What if a long-term business changes ownership—is it still a legacy business? Not always, especially if a new owner provides a completely new use, good, or service unrelated to the longstanding business that closed or moved elsewhere.

What defines a legacy business is not only its longevity but also its contribution to the neighborhood’s identity and traditions, creating a sense of place, culture, and belonging for customers and neighbors.

Policies & Programs

How policy and programs can protect legacy businesses

In 2013, San Francisco Heritage launched Legacy Bars and Restaurants to encourage residents to experience the history of 100 of San Francisco’s most cherished longstanding restaurants and bars. By 2015, the Board of Supervisors approved the creation of the San Francisco Legacy Business Registry, which is now open to businesses and nonprofits thirty years or older that have made a significant impact on the history or culture of their neighborhood.
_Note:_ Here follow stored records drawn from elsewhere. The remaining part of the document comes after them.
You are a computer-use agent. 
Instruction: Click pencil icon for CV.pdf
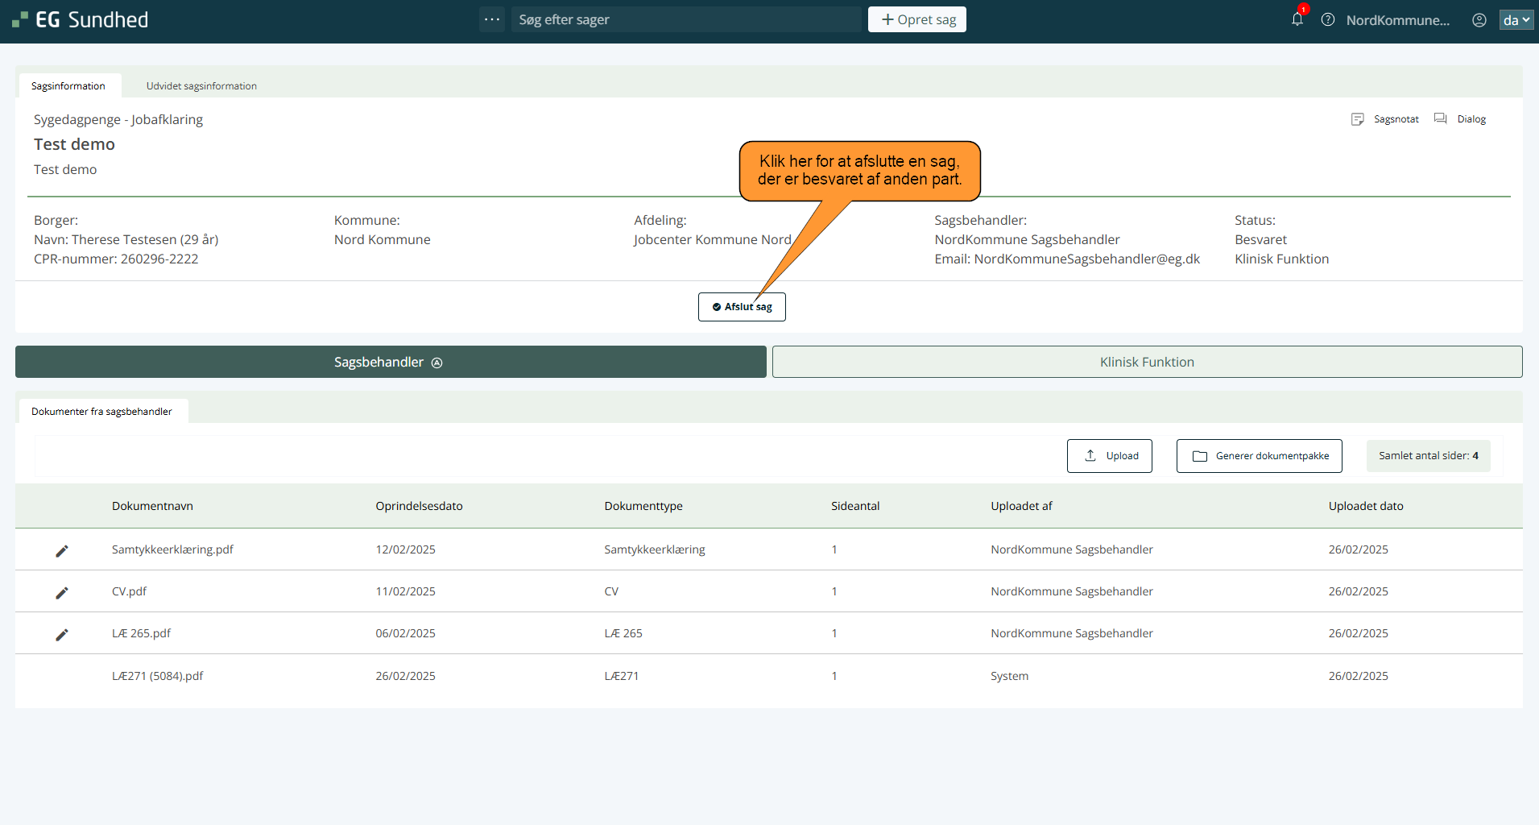62,592
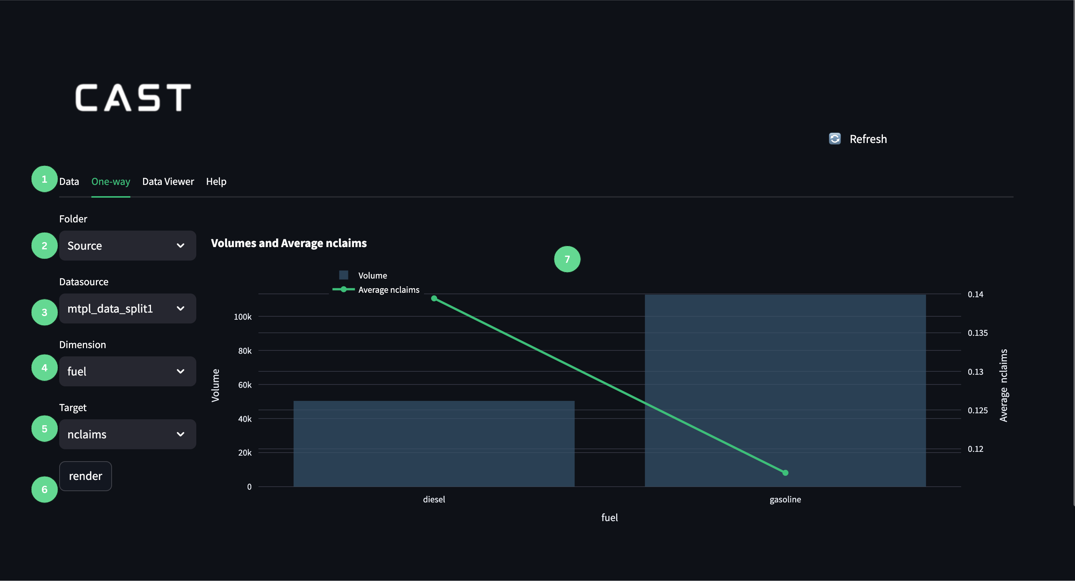The image size is (1075, 581).
Task: Toggle Volume series in chart legend
Action: coord(372,275)
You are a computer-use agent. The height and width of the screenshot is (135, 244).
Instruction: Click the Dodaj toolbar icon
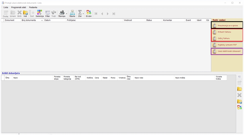[x=6, y=13]
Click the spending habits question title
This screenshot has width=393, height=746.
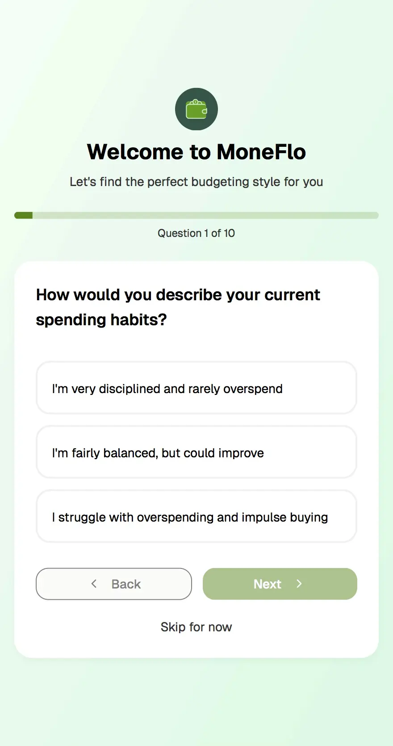click(178, 307)
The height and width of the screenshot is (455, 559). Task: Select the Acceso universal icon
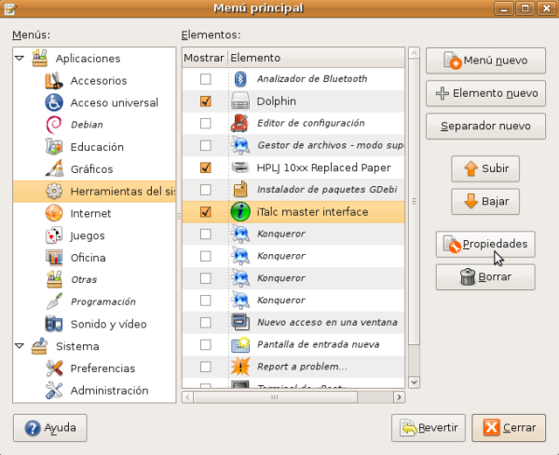click(x=53, y=102)
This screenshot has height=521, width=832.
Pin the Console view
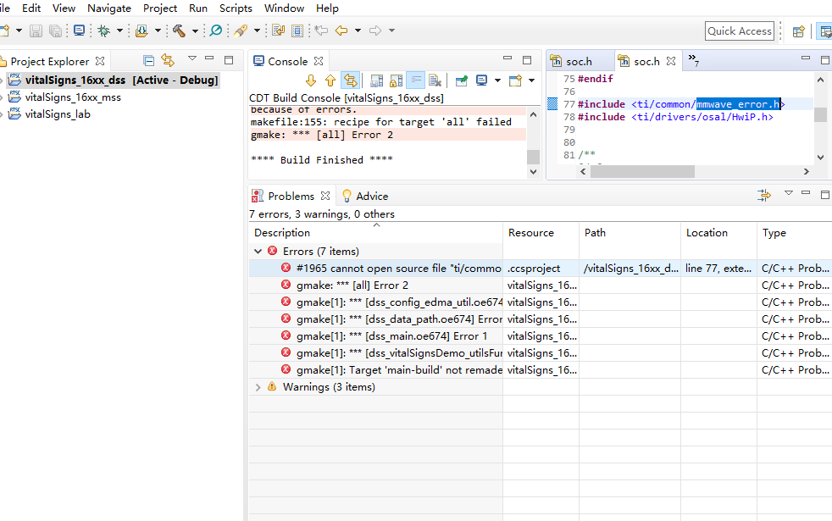pyautogui.click(x=462, y=80)
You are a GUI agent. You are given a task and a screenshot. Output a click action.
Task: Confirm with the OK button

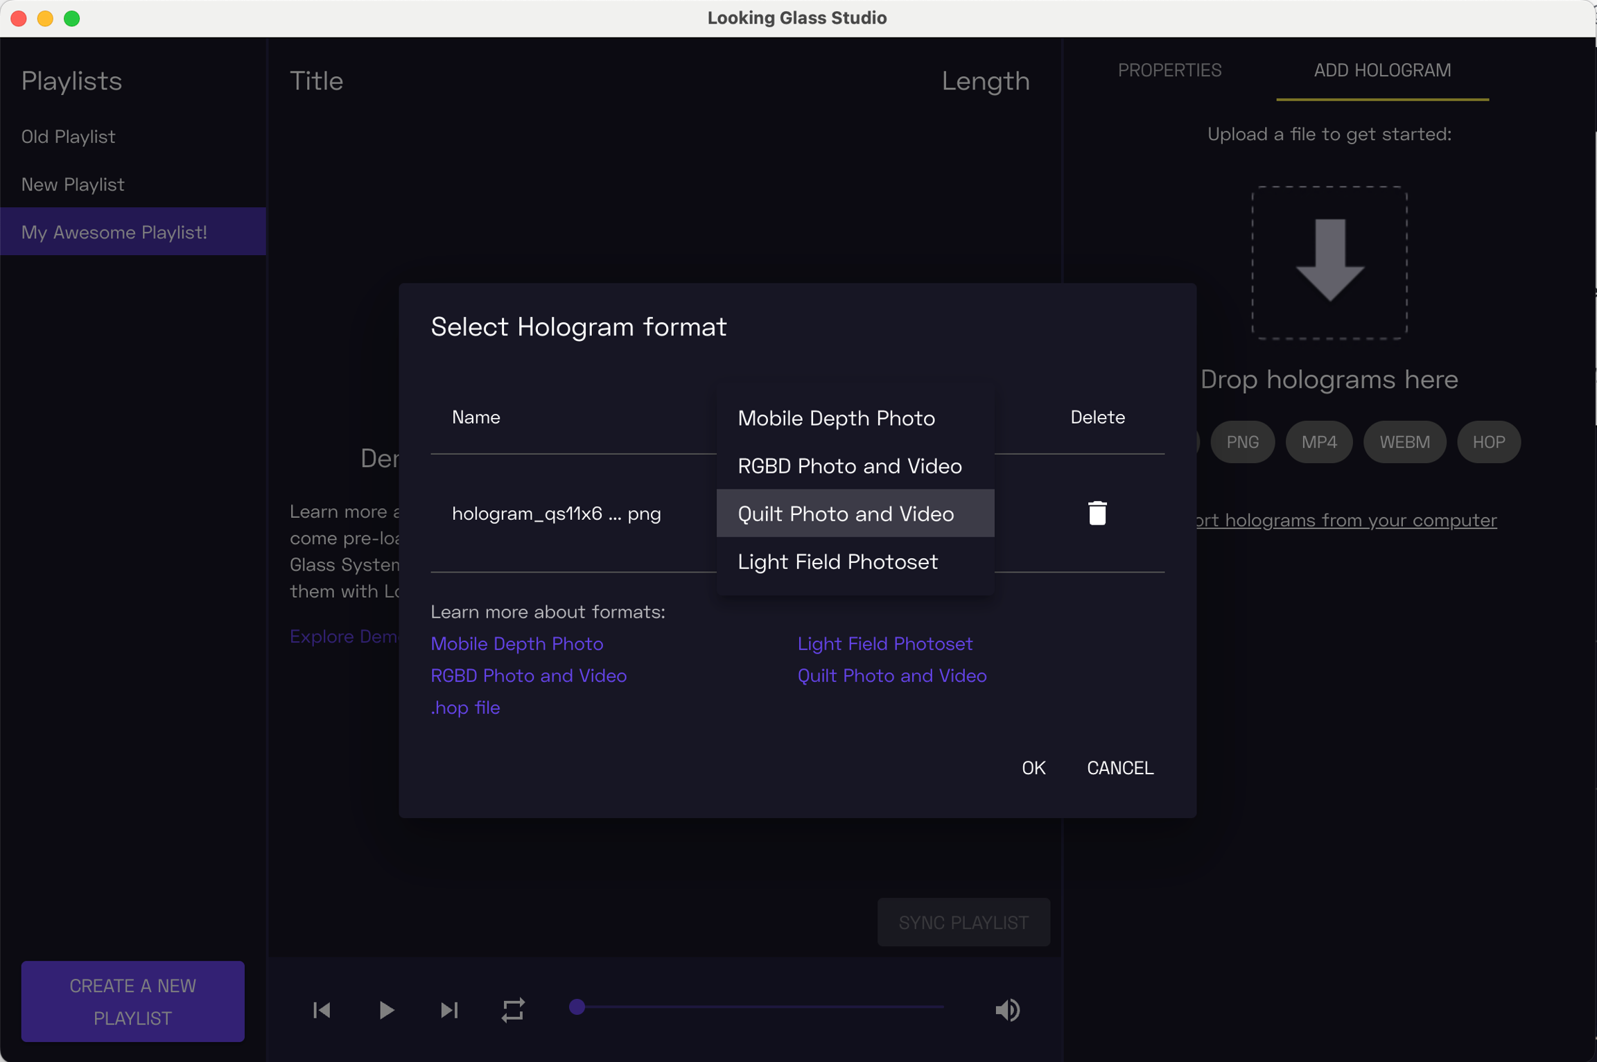point(1033,767)
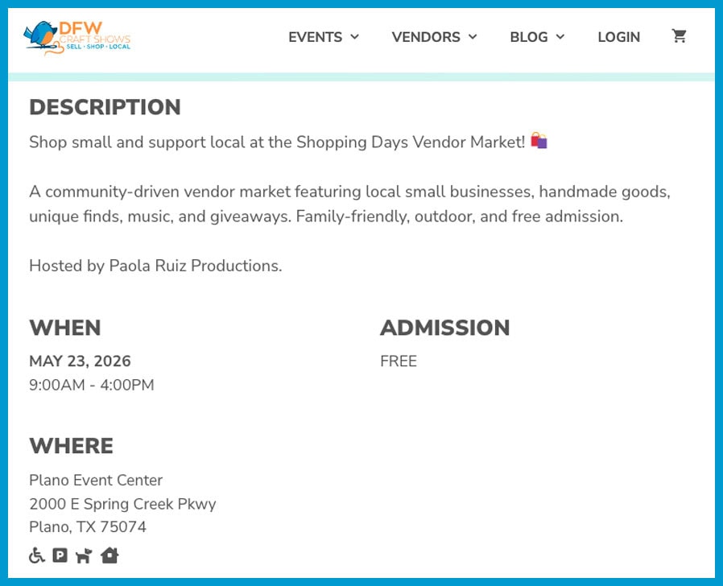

San Francisco voters have now passed a measure creating the Legacy Business Historic Preservation Fund, which provides grants to legacy business owners and property owners who agree to favorable lease terms with legacy business tenants.

In 2016, the City of Seattle funded a Legacy Business Study to better understand issues affecting legacy businesses and consider recommendations to support them. Completed in 2017, the study found that programs in U.S. cities primarily assist small, local businesses as opposed to legacy businesses. In cities abroad, including Paris, London, and Buenos Aires, governments provide funds to promote and preserve cultural heritage assets such as legacy businesses. Seattle is currently developing a multilingual toolkit to help businesses with commercial leases and plans to support succession planning and to assist with the marketing and branding of legacy businesses.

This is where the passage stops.